Basically we have to wait until we see that the accumulator was written with our index. At reset though, the acumulator is unwritten? So we need to pretend that it was written
Lets just write out what we want to happen:
- The index starts at 0. We accept new data, and send it through the pipeline
- We increment the index to 1.
- We accept new data and send it through the pipeline
- We increment the index to 2
- We need to wait until the index 0 is written before we can say we are ready
- If the index 1 is written then we still need to say we are ready though
- We can just use the 1 to indicate that is a valid write then?
So in the shift register we just need to say whether it is a valid write or not, so always 1?
But if we send in 0, then send in 1, then the current index will be 0 and eventually the final index will always be 0. We need to store what the last written one is.
We can just say the last written one was 2 I guess
We also need an input that tells it to reset the accumulator
What if instead of calculating all the way up to R^16 I just calculated up to r^8 and then just had 2 parallel blocks?
Lets think about the worst case throughput. The theoretical layout would have 8 of these in parallel. A minimum size packet of 64 bytes for example, is 512 bits. This is less than 128*8, so it would only take one round. Therefore, we take 16 cycles to do 64 bytes, or 32 bits per cycle. This is only 1/4 of our target throughput. In order to reach our target throughput of 128 bits per cycle,
If the packet is enough to fit into the second phase of the multiplier, then it can run in parallel and give up to 256 bits per 16 cycles. In order for this to happen, the packet size must be greater than 128*16, or 256 bytes.

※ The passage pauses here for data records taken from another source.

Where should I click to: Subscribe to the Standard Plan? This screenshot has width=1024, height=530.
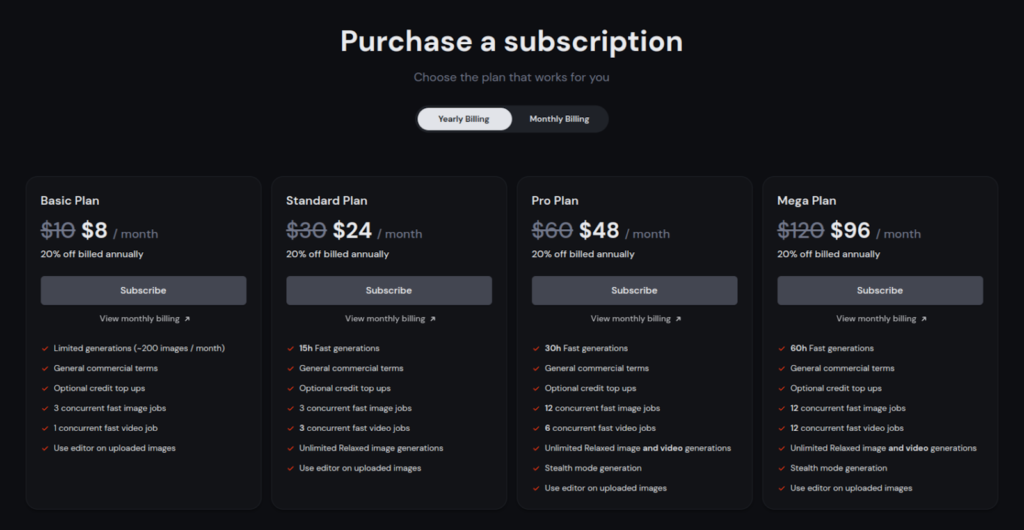(389, 290)
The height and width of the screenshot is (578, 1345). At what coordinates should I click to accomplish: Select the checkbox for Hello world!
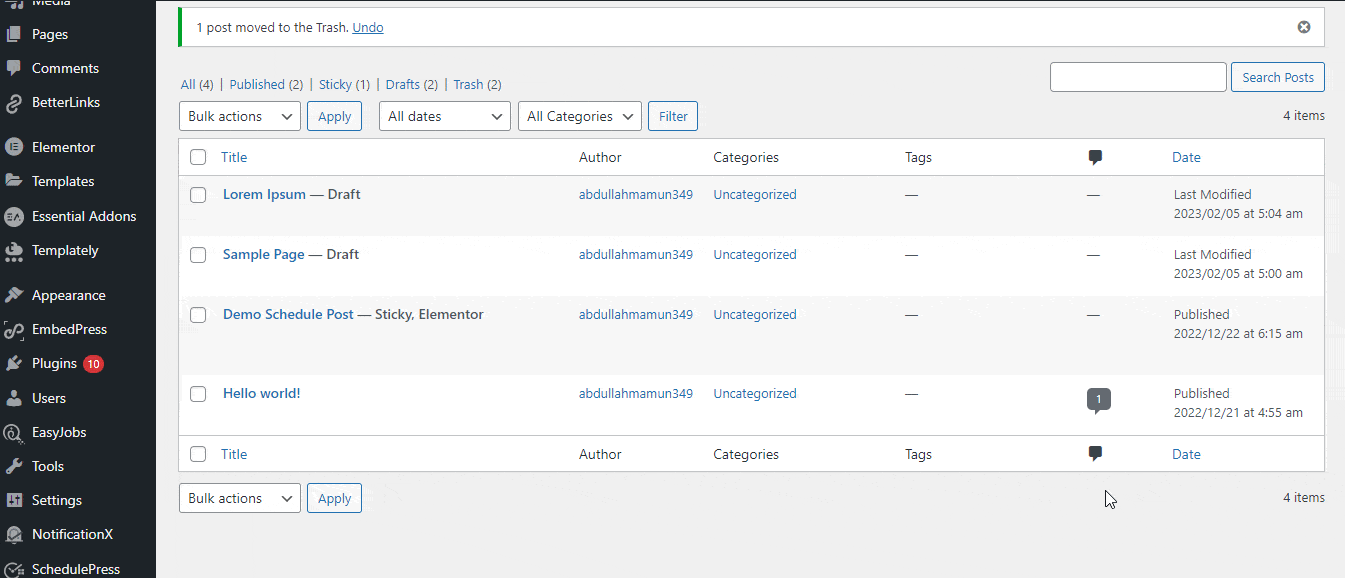point(197,393)
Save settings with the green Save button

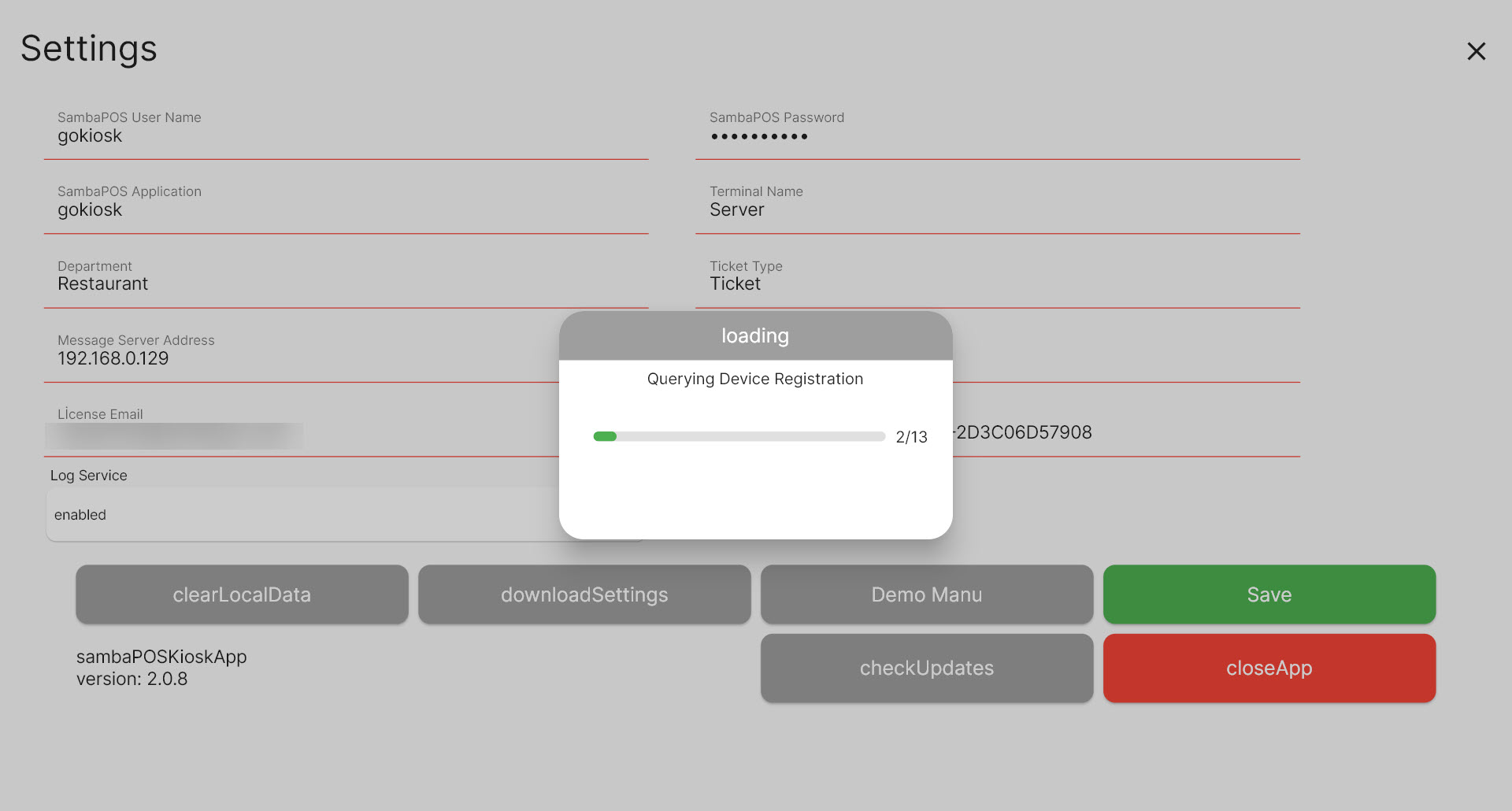click(x=1269, y=594)
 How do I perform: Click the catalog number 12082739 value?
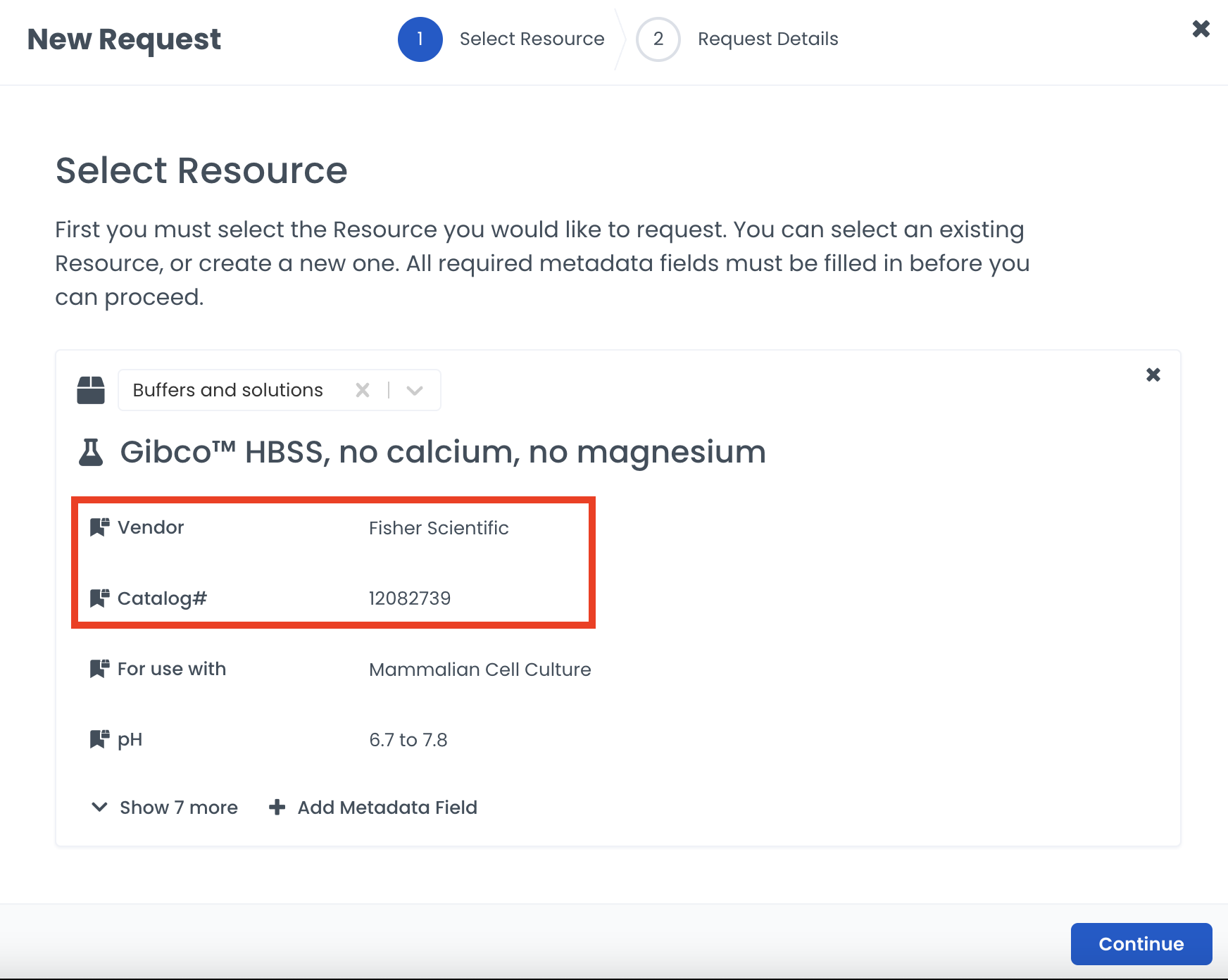click(x=410, y=598)
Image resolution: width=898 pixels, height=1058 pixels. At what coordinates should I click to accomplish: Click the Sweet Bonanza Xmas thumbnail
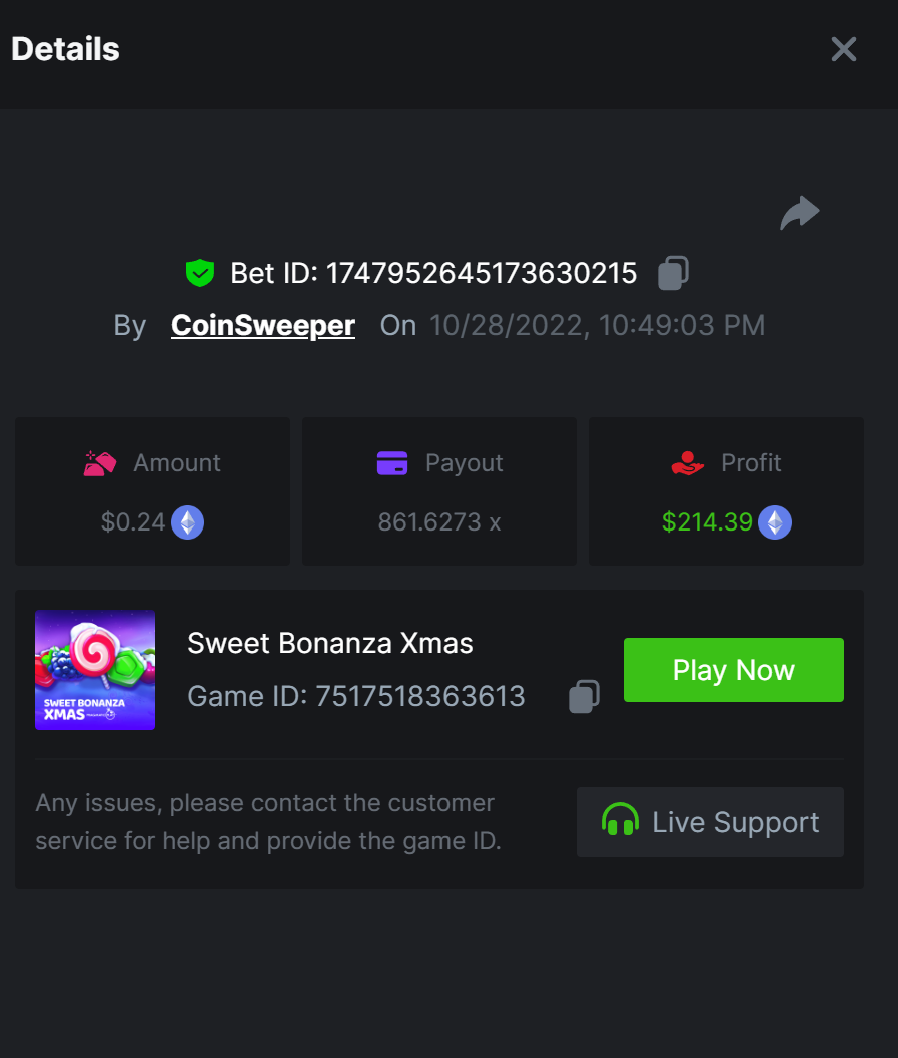pos(95,670)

I would really like to be able to reach our target throughput with 64 byte packets, so we may need to have more smaller multipliers that can run in parallle, at the cost of latency for larger packets.
a 64 byte packet is 512 bytes, which takes up 4 128 bit lanes. If we have a group of 2 multipliers, they can do 128*2*2 bits per 16 cycles, or 512 bits per 16 cycles, which is 32 bits per cycle as we said earlier. To hit our target of 128 bits per cycle we just instantiate 4 of them. This results in the same number of multipliers (8), but configured differently to prioritize throughput over latency.
We need to have a demux or whatever go between the groups.
If we only do 4 effective lanes in parallel, then we only need to do the multiply loop twice
r->r^2
This will take 26 cycles, which is not ideal. Could we figure out a way to do all of these powers in one step, taking only 13 cycles?
Alternatively, we could only do a single parallel step and just calculate R^2. This would mean we have 8 different hashes going on at the same time, and would drastically increase latency, but I think that is a fair tradeoff
So basically we need to store incoming data as 128 bit words. We will first get r and s as 128 bit words. We store both and start work on squaring r. We will also be recieving data this whole time at 128 bits per cycle which we store in a FIFO. Once R^2 is calculated, we start running it through the multiplier, with a counter that tells us when we should be using R and when we should be using r^2. We only have 1 value to worry about, when we get the last value we only use R instead of R^2. we also need to remember to store the outputs on both last cycles. Since we are storing the data in a FIFO, we will know which is the last. There is also a possibility that the data will not be a full 128 bits, so we need to handle adding the leading 1 as well.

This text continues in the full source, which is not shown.